Our passage to Greenland took overnight and part of the following day. Nevertheless there wasn't much downtime. If we weren't taking in the magnificent scenery or watching for wildlife (or eating!), chances are there was an informative and entertaining lecture by the expedition staff.
The staff told us NOT to expect polar bears in Greenland. Well. In this one fjord we saw about a dozen including a mom and her two cubs! Even though you couldn't prove it by us, the polar bear population is declining due to environmental pollution and loss of critical sea ice habitat to warming sea temperatures.
This was our first sighting. Polar bears are well adapted to swim moderate distances, but decreased ice cover in the polar regions is forcing many on long distance trips. The longest documented swim is 426 miles in 9 days without stopping. Such trips are devastating to the bears that survive them.
This seal was tucked away in an ice floe not far from the swimming bear. I don't know if the seal knew about the bear, but if the bear had known about the seal I'm pretty sure he would have made an effort (probably futile) to capture it. The seal laid low for all the time that I watched it.
After leaving the bear in peace we proceeded farther into Nansen Fjord.
Icebergs large & small had calved off the many glaciers. Our goal was to find a place to land and explore.

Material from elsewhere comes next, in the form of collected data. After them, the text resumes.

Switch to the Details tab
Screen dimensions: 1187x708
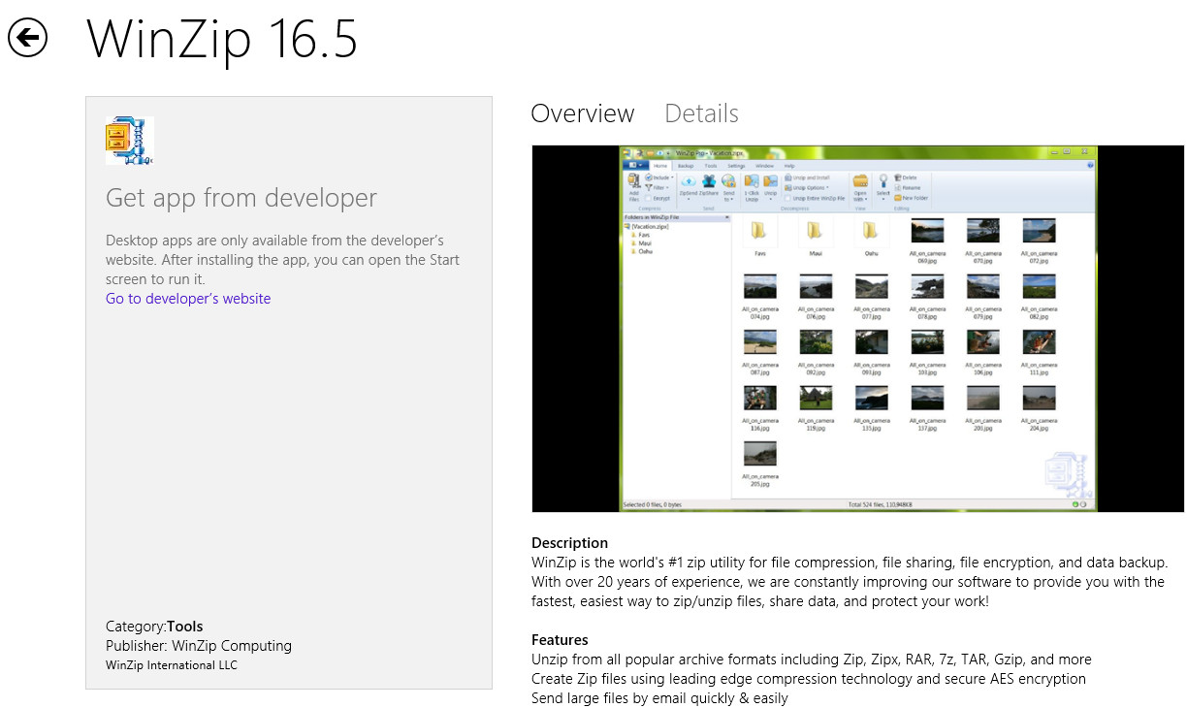tap(701, 113)
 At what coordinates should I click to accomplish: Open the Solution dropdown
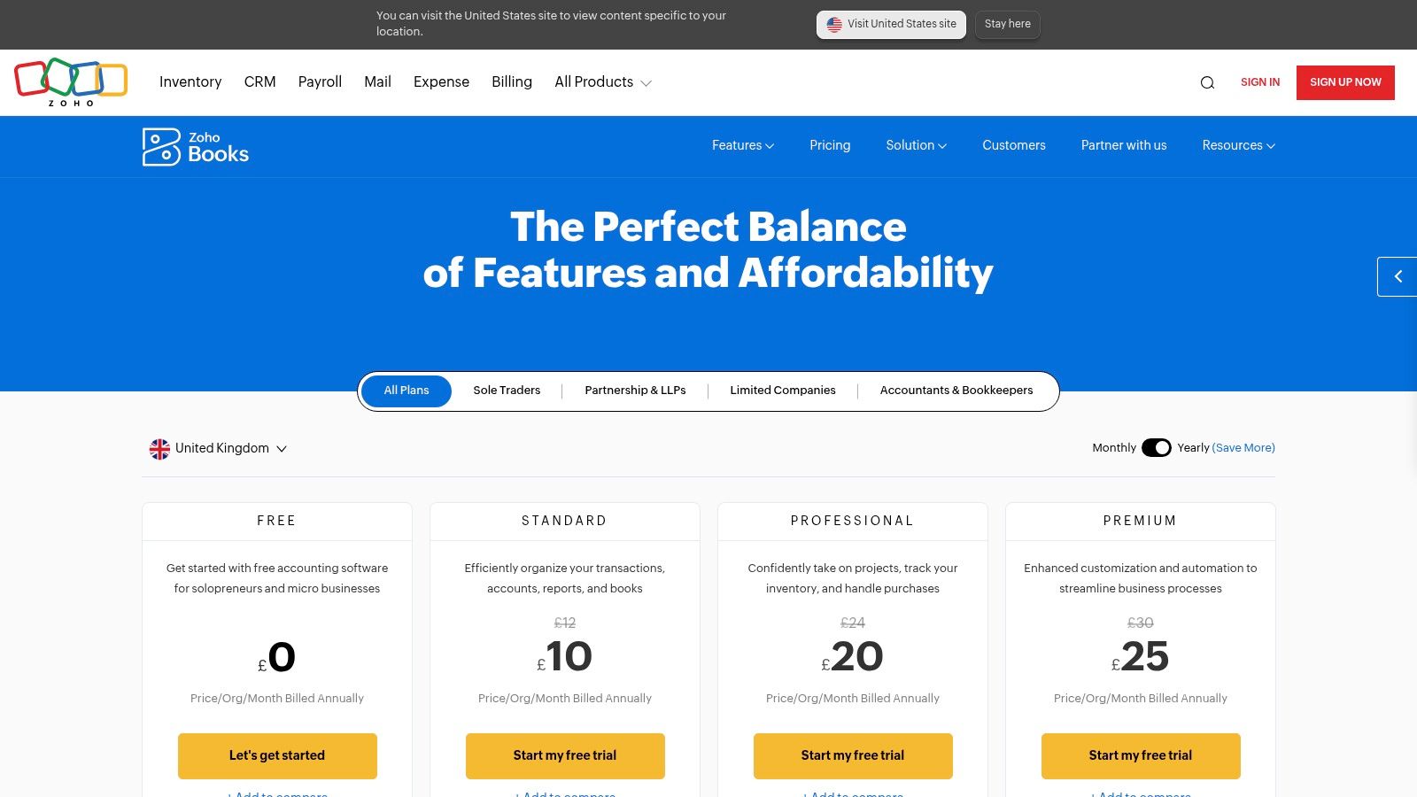[x=916, y=145]
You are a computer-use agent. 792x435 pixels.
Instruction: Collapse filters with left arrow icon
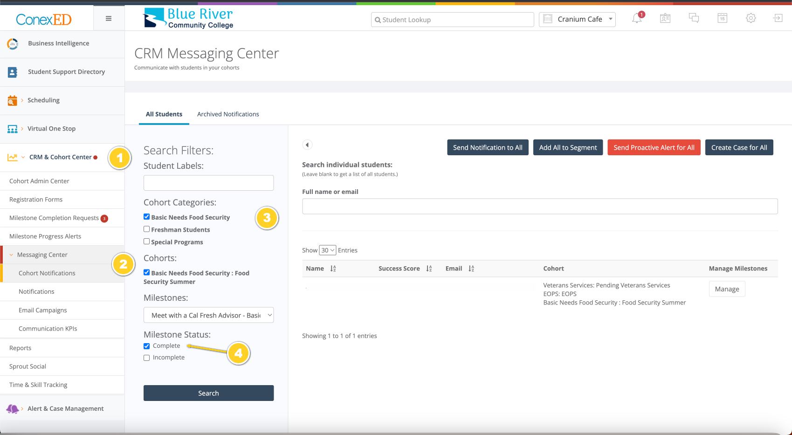(307, 145)
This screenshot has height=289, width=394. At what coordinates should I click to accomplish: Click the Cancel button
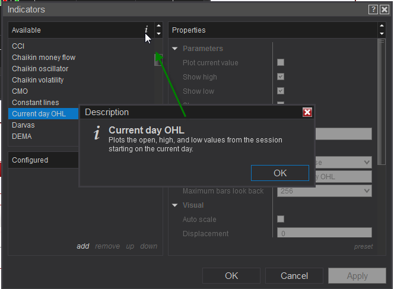click(x=294, y=275)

Weather luck continued. On this particular day storms passed both north and south of us, but we had sunny skies.
In many places glaciers no longer reach the water. This one is a mere shadow of its former self.
The melting of landbound ice contributes to sea level rise and changes the salinity of seawater, which has a devastating effect on marine life.

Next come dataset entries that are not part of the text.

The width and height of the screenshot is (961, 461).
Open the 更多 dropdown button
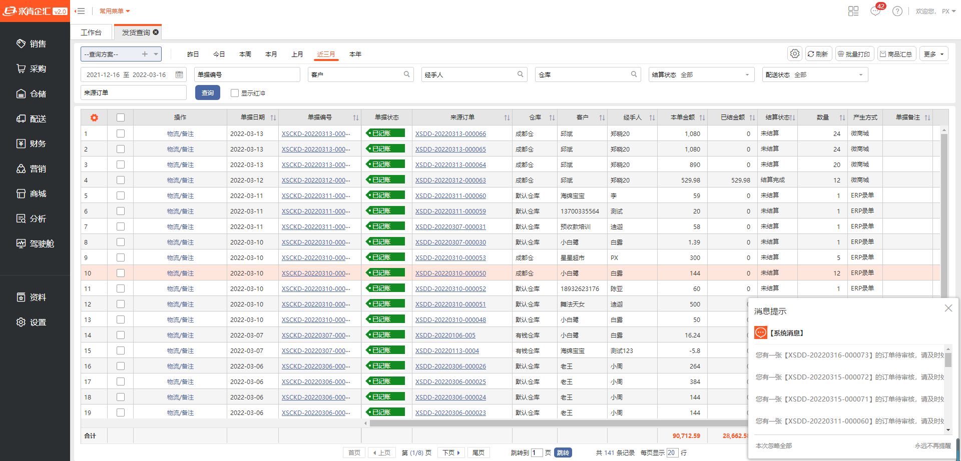[933, 54]
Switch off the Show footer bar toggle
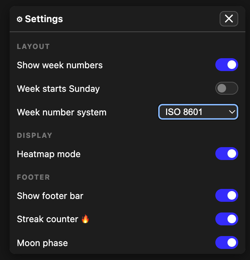Screen dimensions: 250x260 tap(226, 196)
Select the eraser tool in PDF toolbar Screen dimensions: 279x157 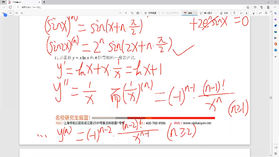[x=221, y=13]
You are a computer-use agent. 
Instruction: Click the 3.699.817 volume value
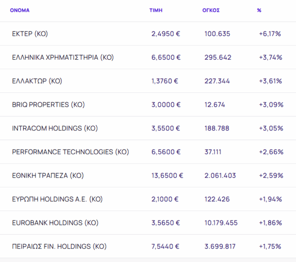(221, 246)
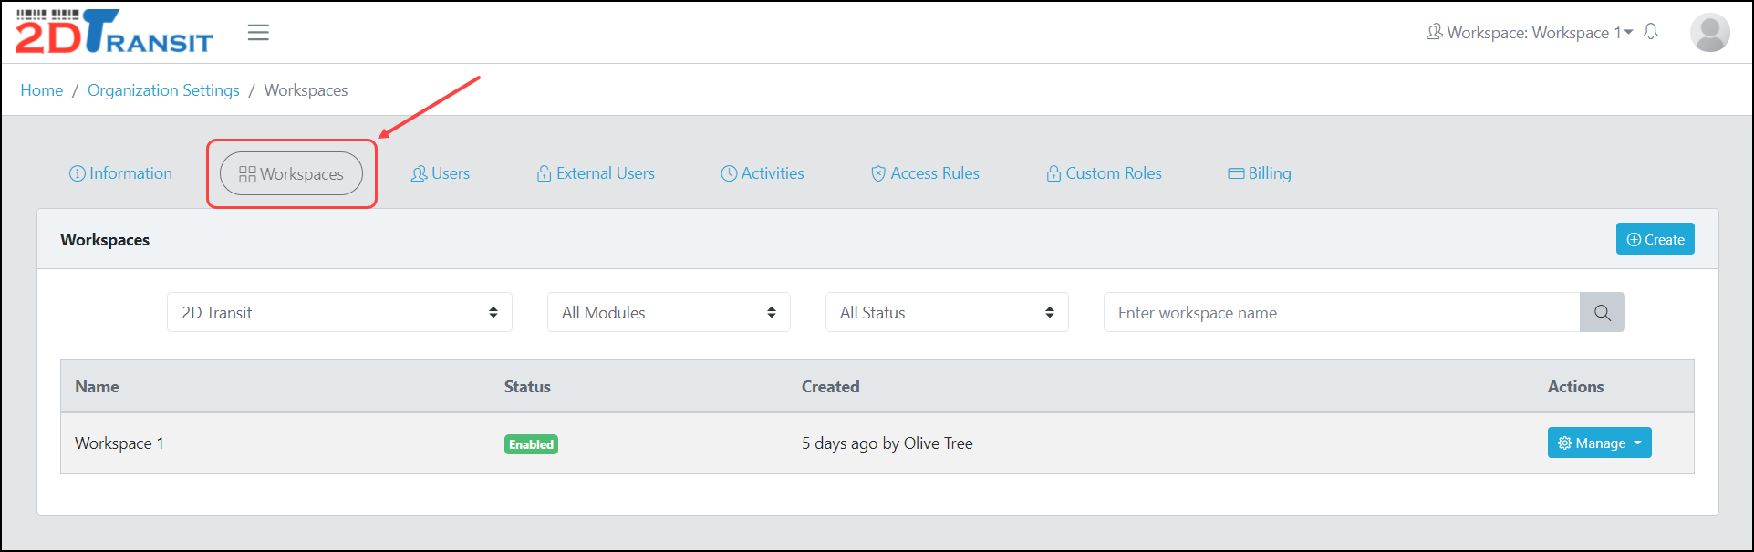
Task: Expand the 2D Transit organization dropdown
Action: pos(339,313)
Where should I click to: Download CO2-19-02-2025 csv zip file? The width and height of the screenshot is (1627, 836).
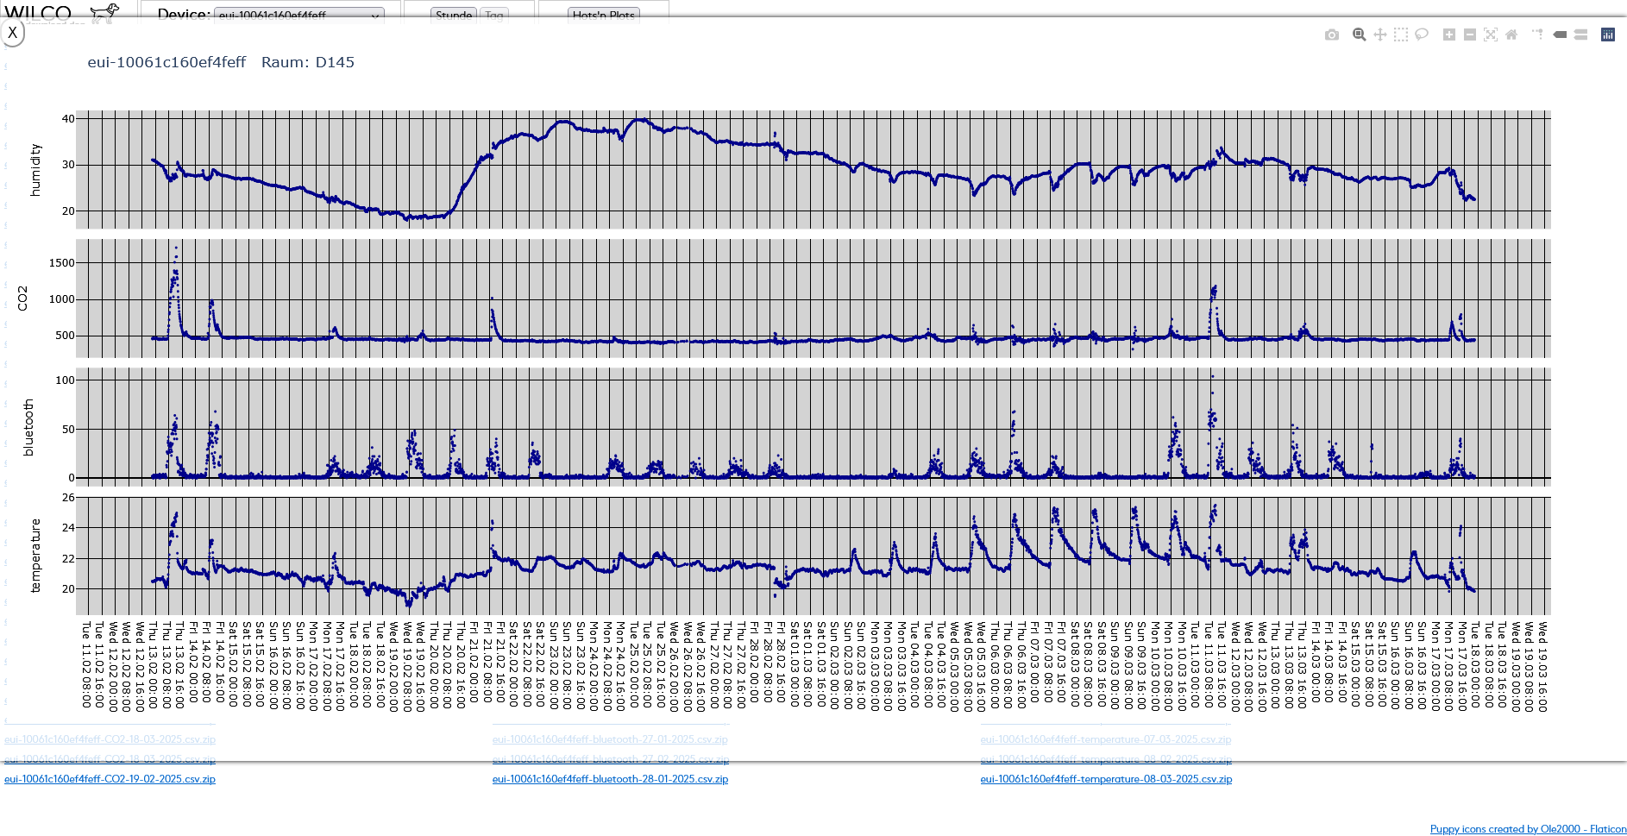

The ship had enough Zodiacs that all of the passengers could be embarked at once for exploration. We didn't have to take turns.
We never got ashore because of numerous polar bear sightings. There are two bears in this picture although they are quite small due to distance and don't look much different from the rocks, only whiter. Arrows indicate their locations.
Just to prove that I wasn't lying, this image shows a more recognizable bear to the left of the large reddish boulder.
These were not the only bears hanging out on this rocky beach. There were at least two others that I saw and some folks identified more with their binoculars.
Since they were singles we figured that they were males and there was much speculation what might happen if they ran across each other, but they never did. Although polar bears are solitary animals, males may hang out near each other while waiting for sea ice to return.
We got a call from the ship that a mama bear and cubs had been spotted on the opposite side of the fjord, so we high-tailed it over there.
We watched these bears for quite a while as they prowled around the rocks. There is nothing for them to eat here, but polar bears have evolved to endure long periods of fasting. Click to find out more about polar bear dining habits and needs. As the sea ice decreases, however, the bears' reproductive success declines.
This mama and cubs did not look thriving.
We left the bears to their own devices to explore the face of the largest glacier. It is dangerous to get too close because large segments can calve off at any time. Large glaciers are always moving, albeit slowly, and usually groaning more or less loudly.
This arch might tempt an unwary boater into danger. It looks enticing, but as we cruised by we heard splashing behind the archway indicating that the glacier was calving.
Our expedition leaders thanked all of us for not being importunate about getting closer to glaciers and bergs and bears. Even smaller bergs could split or turn turtle without warning.
Early in the trip we were "treated" to a video of a boat almost being swamped by a calving glacier. That probably helped to minimize unreasonable "up close & personal" requests!
Most of the icebergs dwarfed our Zodiacs. Some were even larger than the ship.
Nansen Fjord was a majestic introduction to Greenland.